The website states that those who send in their rings will then receive a “certificate of Impurity as well as a SHAMELESS, impurity ring.”
In some evangelical Christian circles, purity rings, also known as “promise” or “chastity” rings, were given to young girls as symbols of a promise they made to abstain from sexual activity until marriage.
The controversial pastor first announced her art project at the 2018 Makers Conference, where she explained she wants to “take down” the “church's teachings around sex” and evangelical purity culture.
“This thing about women that the church has tried to hide and control and that is a canvas on which other people can write their own righteousness ― it’s actually ours,” Bolz-Weber told HuffPost. “This part of me is mine and I get to determine what is good for it and if it’s beautiful and how I use it in the world.”
Pastor Tom Brock, who left the Evangelical Lutheran Church in America over its stance on abortion, homosexuality and universalism, has denounced Bolz-Weber's comments and the ELCA for not disciplining her.
Bolz-Weber said she has never been criticized by her denomination.
She is scheduled to have a new book published next January titled Shameless: A Sexual Reformation, in which she argues that church teaching on sexuality has caused harm to many people. Earlier, she sparked controversy after she said there should be no shame in consuming pornography, especially if it is "ethically sourced."
The purity movement of the 1990s and 2000s was spurred in part by Joshua Harris’ 1997 book I Kissed Dating Goodbye. The book, which sold millions of copies worldwide, argues that romantic relationships should exist only as a means to preparing for marriage and highlights the problems with contemporary "recreational dating," presenting "biblical courtship" as an alternative.
Harris has since apologized for his book and discontinued its publication, explaining that while it promotes some good ideas — like the fact that "you don't have to be in a dating relationship to be a whole person" — it also presents a damaging and unhelpful view of sexuality, relationships and dating.

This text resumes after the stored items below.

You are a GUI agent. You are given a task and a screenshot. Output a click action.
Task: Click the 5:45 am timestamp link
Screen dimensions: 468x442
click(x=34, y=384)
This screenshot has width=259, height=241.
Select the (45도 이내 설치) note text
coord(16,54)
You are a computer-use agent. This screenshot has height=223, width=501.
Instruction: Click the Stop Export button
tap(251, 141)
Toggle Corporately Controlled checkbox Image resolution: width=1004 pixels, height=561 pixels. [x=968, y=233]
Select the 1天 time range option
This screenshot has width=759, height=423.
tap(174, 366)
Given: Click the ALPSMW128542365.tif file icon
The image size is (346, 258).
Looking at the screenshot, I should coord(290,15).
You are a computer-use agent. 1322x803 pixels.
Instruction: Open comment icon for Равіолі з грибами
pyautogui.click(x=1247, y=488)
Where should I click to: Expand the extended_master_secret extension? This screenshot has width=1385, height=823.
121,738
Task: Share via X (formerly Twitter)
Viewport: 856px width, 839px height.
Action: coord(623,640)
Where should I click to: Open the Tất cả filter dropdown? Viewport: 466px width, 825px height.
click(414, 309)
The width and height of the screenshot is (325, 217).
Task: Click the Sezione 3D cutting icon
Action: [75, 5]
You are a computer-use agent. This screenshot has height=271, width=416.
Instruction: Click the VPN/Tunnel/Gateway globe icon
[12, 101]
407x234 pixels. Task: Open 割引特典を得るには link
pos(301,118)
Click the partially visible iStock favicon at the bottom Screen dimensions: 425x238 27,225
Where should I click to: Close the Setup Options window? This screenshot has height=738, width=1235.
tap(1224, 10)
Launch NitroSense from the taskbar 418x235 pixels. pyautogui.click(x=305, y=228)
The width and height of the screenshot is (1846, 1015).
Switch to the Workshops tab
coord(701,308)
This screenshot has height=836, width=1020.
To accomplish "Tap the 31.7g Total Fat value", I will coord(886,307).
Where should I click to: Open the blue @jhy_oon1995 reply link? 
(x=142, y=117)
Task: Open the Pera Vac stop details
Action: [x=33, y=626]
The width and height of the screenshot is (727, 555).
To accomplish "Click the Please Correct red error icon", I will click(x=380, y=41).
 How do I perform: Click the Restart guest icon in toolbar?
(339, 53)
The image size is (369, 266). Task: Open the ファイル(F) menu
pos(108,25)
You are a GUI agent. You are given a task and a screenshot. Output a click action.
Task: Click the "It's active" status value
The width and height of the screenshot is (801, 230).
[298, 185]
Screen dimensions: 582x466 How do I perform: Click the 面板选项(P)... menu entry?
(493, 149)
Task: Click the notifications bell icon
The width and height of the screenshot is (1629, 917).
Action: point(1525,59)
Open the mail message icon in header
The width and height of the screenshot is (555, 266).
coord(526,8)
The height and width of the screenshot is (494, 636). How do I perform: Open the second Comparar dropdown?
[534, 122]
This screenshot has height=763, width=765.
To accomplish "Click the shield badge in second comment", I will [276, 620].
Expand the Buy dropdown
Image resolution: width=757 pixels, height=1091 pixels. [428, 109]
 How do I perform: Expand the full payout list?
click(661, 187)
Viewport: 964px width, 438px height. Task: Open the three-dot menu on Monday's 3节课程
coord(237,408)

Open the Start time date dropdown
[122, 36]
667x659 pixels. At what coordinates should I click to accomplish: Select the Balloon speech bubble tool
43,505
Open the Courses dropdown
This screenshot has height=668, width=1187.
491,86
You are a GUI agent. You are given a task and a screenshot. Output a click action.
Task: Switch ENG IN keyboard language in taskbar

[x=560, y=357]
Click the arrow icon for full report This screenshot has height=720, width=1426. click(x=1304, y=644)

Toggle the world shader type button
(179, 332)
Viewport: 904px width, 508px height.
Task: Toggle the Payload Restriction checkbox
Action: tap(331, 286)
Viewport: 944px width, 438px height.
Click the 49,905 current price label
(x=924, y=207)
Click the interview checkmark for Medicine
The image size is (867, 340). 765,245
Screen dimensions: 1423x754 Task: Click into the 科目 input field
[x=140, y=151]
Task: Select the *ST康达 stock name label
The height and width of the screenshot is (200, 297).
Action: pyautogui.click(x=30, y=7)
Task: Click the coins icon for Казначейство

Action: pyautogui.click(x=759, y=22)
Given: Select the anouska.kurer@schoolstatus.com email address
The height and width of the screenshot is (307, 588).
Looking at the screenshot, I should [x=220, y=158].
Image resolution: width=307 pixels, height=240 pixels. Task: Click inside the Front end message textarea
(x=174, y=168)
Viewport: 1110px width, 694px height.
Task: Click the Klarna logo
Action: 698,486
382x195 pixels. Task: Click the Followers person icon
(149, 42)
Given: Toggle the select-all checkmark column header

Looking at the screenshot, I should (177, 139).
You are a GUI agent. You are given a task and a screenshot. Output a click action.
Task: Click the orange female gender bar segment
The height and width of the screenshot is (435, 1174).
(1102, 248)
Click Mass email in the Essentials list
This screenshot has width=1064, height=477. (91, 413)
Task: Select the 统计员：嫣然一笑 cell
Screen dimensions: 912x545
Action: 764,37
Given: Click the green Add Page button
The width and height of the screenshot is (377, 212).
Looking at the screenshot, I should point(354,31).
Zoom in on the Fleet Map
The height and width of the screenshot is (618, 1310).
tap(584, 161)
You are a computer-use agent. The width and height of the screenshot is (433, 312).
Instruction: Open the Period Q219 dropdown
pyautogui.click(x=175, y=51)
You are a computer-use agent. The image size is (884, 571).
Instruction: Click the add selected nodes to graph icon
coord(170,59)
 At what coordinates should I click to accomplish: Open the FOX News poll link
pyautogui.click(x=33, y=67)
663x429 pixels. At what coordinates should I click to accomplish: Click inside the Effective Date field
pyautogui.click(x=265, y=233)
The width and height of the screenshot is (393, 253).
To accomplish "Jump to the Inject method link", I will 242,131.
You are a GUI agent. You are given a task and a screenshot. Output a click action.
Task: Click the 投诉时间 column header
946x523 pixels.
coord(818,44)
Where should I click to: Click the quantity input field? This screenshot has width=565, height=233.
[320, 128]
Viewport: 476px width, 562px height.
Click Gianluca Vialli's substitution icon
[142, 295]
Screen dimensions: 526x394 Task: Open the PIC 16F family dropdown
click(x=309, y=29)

"I didn't leave room for the idea that dating could be a healthy way of learning what you're looking for in a long-term relationship, that it could be a part of growing personally," he admitted.
"I gave the impression that there was one formula that you could follow, and if you followed that, you'd be happily married, God would bless you, and you'd have a great sex life and marriage. Obviously, the real world doesn't work that way."
"Fear is never a good motive," he said, adding, "Fear of messing up, fear of getting your heart broken, fear of hurting somebody else, fear of sex."
Tim Challies, an author and pastor at Grace Fellowship Church in Toronto, Ontario, recently praised Harris for his apology and urged the Church to find ways to address sex and purity in a “healthier” and “more biblical” way.
There are times, he said, “when a kind of weirdness settles over evangelicalism, when for a while people are swept away by strange and flawed ideas.”
“This usually happens when Christians are attempting to counter ideas that are prevalent outside the church. Instead of reacting in a measured way, we collectively over-react. I think the purity and courtship movements were two examples — or perhaps one example, since they were so closely aligned,” he said.
Challies concluded: “The dating and courtship movements represented a weird phase in evangelicalism and, as they finally fade, I think we are in a position to speak in much healthier and much more biblical ways about sexuality, about purity, about marriage, and about relationships. This time, let’s try to do so with wisdom, balance, and discernment instead of those radical extremes that simply lead to more error.”